*** Opening of TASK MATERIAL ***

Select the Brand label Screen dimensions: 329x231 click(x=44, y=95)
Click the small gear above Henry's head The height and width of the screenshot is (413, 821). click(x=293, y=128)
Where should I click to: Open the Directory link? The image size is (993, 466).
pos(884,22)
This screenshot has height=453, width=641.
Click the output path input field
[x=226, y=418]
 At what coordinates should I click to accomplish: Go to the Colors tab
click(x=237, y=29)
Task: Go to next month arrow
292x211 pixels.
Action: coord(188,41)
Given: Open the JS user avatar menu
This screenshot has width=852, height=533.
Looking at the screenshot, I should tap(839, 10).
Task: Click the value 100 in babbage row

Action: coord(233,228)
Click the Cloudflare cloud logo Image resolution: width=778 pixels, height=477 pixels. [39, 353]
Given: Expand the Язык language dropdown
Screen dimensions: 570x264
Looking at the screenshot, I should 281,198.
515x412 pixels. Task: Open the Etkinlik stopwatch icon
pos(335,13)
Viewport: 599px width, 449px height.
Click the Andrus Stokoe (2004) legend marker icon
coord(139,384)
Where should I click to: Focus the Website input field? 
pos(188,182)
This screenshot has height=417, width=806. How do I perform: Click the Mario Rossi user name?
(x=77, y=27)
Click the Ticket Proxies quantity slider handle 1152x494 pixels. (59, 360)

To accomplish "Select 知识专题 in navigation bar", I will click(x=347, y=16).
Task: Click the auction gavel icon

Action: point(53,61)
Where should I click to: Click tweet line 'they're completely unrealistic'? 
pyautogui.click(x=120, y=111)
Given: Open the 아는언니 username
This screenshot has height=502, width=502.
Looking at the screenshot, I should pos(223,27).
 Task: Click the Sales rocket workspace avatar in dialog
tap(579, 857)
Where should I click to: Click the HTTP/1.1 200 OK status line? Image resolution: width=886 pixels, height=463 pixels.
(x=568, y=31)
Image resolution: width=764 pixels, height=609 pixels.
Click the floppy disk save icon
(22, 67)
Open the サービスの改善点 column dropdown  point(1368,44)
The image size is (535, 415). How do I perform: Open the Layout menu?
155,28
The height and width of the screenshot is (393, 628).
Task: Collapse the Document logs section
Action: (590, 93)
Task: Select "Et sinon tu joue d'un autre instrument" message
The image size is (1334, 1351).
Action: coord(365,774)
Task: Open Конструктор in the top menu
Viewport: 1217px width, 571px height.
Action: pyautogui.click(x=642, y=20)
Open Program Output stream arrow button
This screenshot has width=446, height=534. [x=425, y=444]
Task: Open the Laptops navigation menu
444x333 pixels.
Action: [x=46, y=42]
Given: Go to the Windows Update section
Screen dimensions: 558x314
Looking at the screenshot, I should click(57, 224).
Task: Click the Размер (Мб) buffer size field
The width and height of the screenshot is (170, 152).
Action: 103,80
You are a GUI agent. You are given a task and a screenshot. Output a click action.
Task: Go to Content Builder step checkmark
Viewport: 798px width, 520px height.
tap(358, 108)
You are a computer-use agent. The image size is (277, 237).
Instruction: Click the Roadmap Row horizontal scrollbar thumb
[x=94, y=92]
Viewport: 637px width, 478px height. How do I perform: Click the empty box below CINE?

*** Close of TASK MATERIAL ***

• INSTRUCTIONS FOR THE TASK
Work out how many lines of the data above contain the string "Select" and give the number alone.

• SOLUTION TO THIS TASK
3